Centraal vertrouwenspersoon
De organisatie in de maatschappelijke zorg is dan ook nodig aan verandering toe. Over het deelterrein van de jeugdzorg worden bijvoorbeeld al langer zorgelijke signalen afgegeven: kleine instellingen en zelfstandige hulpverleners floreren op financieel gebied, terwijl grote instellingen kampen met wachtlijsten en tekorten. Waar het aan ontbreekt, is een breed herkenbare en erkende poortwachter, die op wijk- of buurtniveau als centraal vertrouwensfiguur fungeert. Bouchra Dibi onderstreepte dit recentelijk bij de presentatie van haar onderzoek naar hulpverlening in probleemwijken voor Bureau Krachtwijken: ‘Bewoners geven aan grote behoefte te hebben aan een hulpverlener met wie ze een vertrouwensband kunnen opbouwen’.

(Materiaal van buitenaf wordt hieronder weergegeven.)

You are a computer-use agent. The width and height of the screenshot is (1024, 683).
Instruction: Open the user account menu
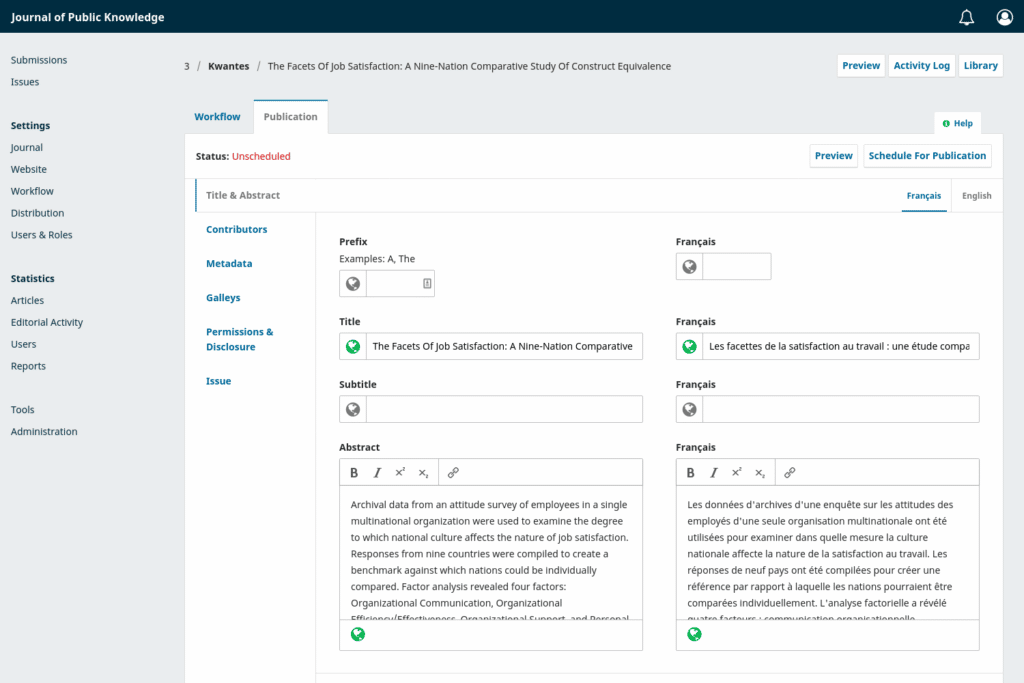coord(1004,17)
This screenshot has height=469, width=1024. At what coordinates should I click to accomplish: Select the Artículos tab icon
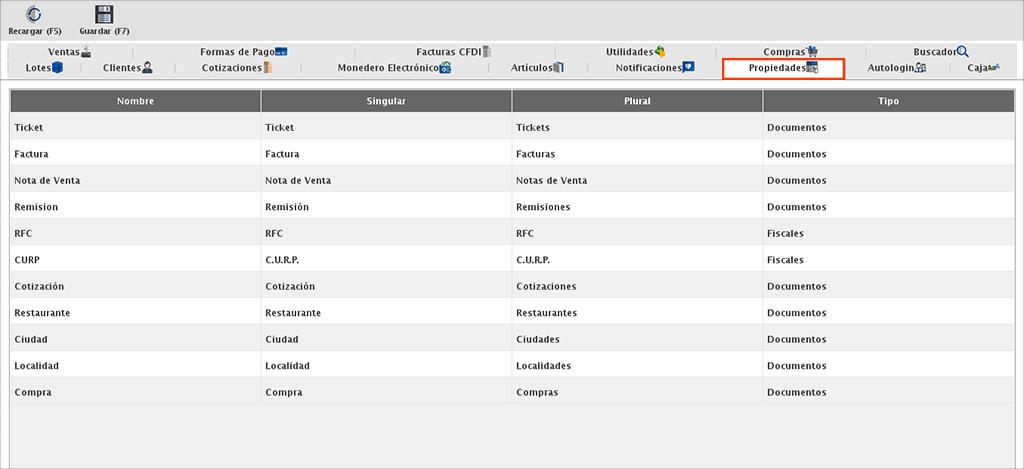click(x=559, y=68)
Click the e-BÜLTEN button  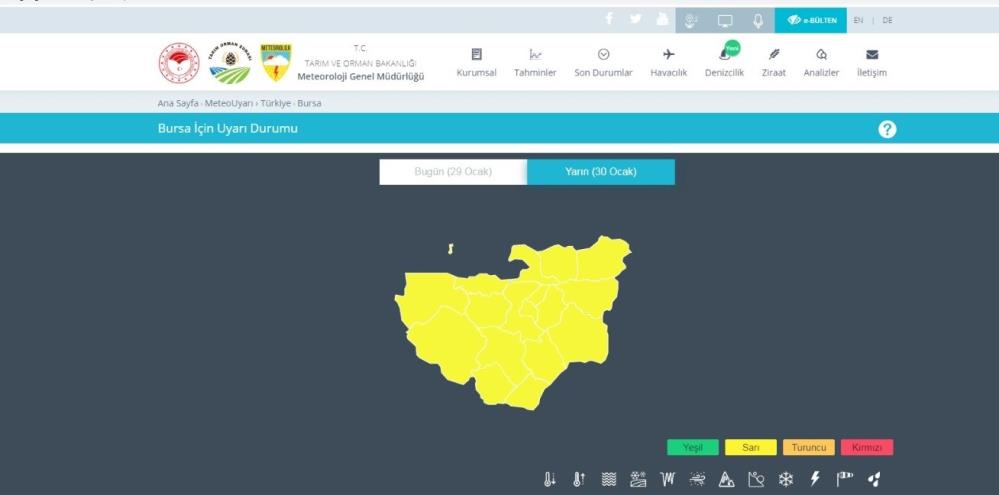(811, 20)
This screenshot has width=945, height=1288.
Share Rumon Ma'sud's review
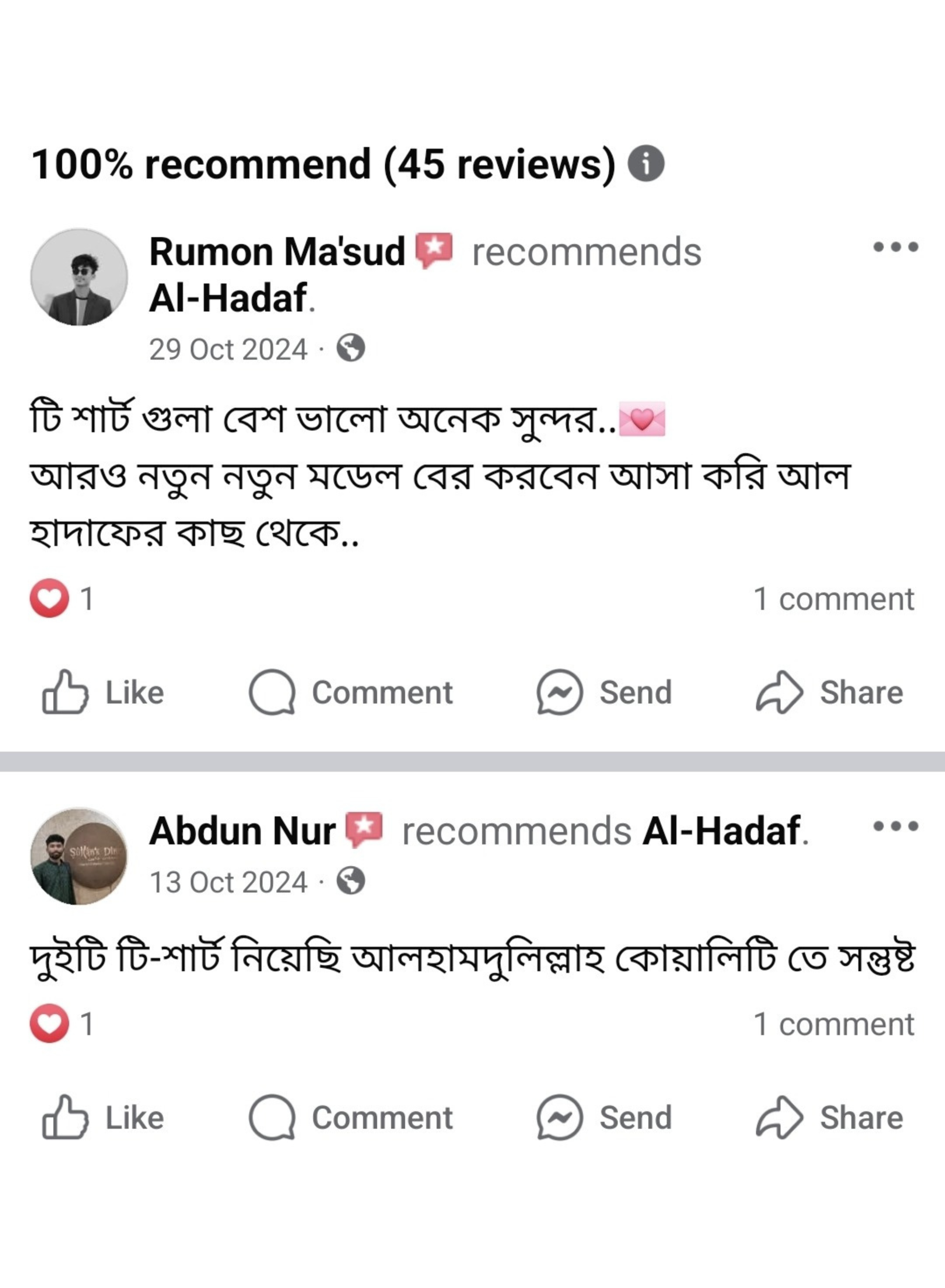coord(830,693)
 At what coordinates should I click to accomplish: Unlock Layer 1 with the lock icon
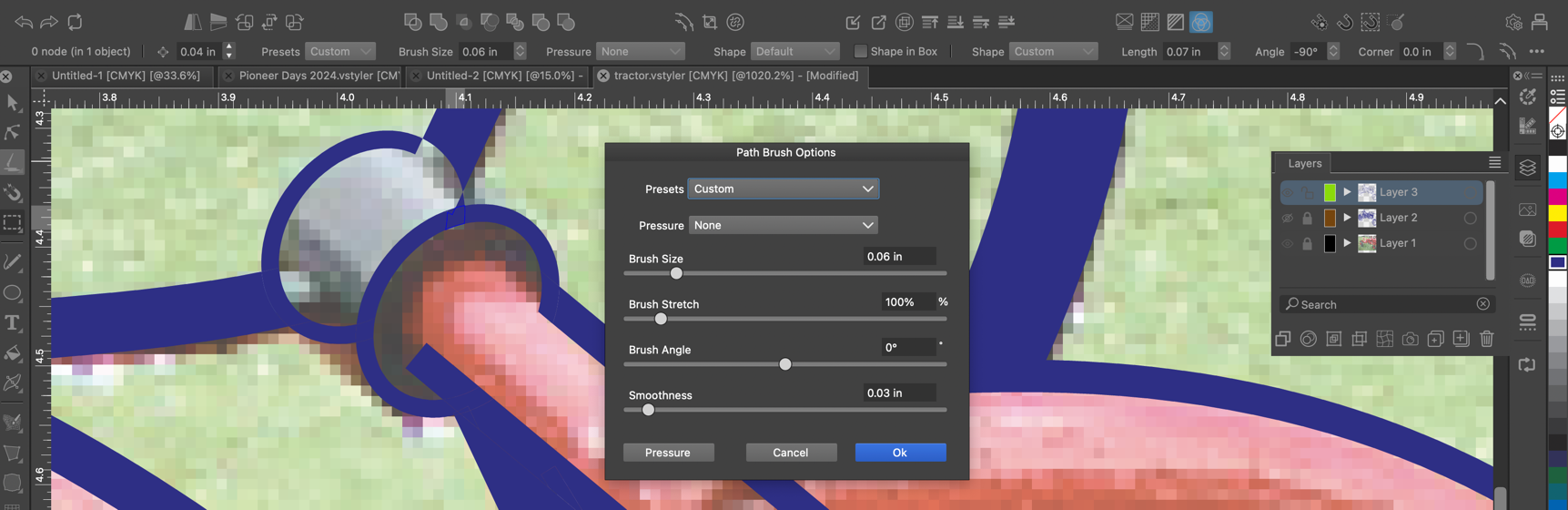[1307, 243]
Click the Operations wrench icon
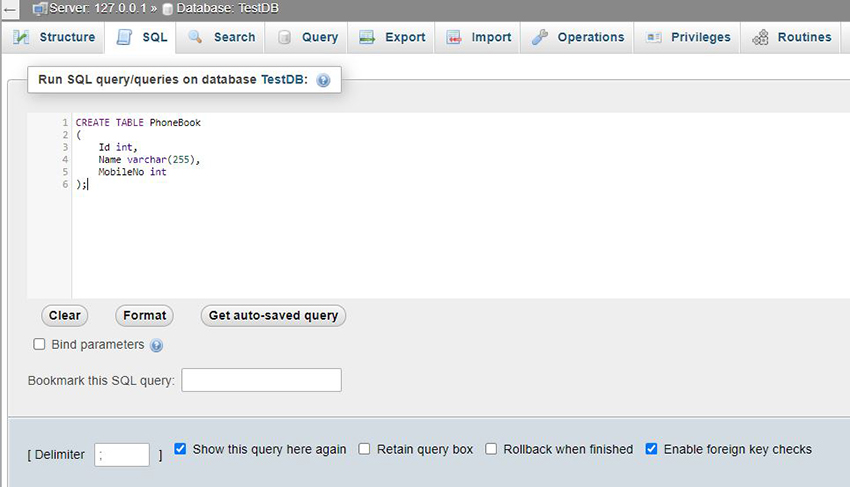 point(539,37)
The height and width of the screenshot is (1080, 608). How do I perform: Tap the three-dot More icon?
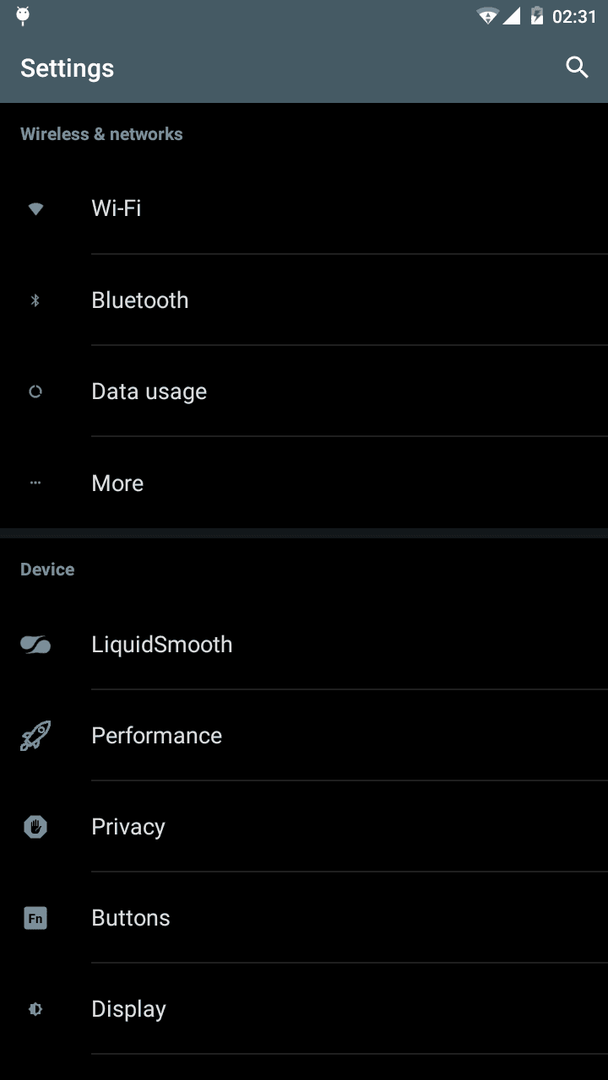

Eén poortwachter maatschappelijke zorg
De eerste stap is wat mij betreft dan ook om te komen tot die ene poortwachter voor de maatschappelijke zorg in de eerste lijn. Die persoon is universitair opgeleid, staat als professional geregistreerd en is de centrale (en gekozen) vertrouwenspersoon in een wijk, buurt of dorp. Naast de maatschappelijke zorg die deze persoon zelf verleent, bewaakt hij of zij (net als huisartsen) de toegang tot gespecialiseerde maatschappelijke zorg en verwijst slechts naar hulpverleners in de tweede lijn op basis van een diagnostisch onderbouwde verklaring.
Wie is uw huisarts?
‘Wie is uw huisarts?’ is een gebruikelijke vraag bij het opnemen van persoonsgegevens. Maar wie aan een willekeurige burger vraagt naar zijn of haar huisdeskundige op het gebied van maatschappelijke zorg krijgt waarschijnlijk een verbaasd gezicht. Sociale en maatschappelijke problemen worden als ‘ver van mijn bed’ beleefd en overkomen vooral anderen. Totdat een onverwachte sociale en/of maatschappelijke storing zich voordoet, op het gebied van relaties, schulden, omgang met ziekte of beperking, noem maar op.
Duw in de juiste richting
Dán zou een huisdeskundige voor maatschappelijke zorg ineens heel goed van pas komen. Hoe kunnen we die poortwachter noemen? Huismaatschappelijk werker (MSc) misschien? Of zoeken we naar een nieuwe naam, voor een nieuw beroep? Dan zou ‘sociator’ wellicht een goede naam kunnen zijn. Hoe dan ook: door de afwezigheid van een huisdeskundige loopt de maatschappelijke zorg vooralsnog niet in gelijke pas met de medische zorg. Wie geeft de maatschappelijke zorg de noodzakelijke duw in de juiste richting?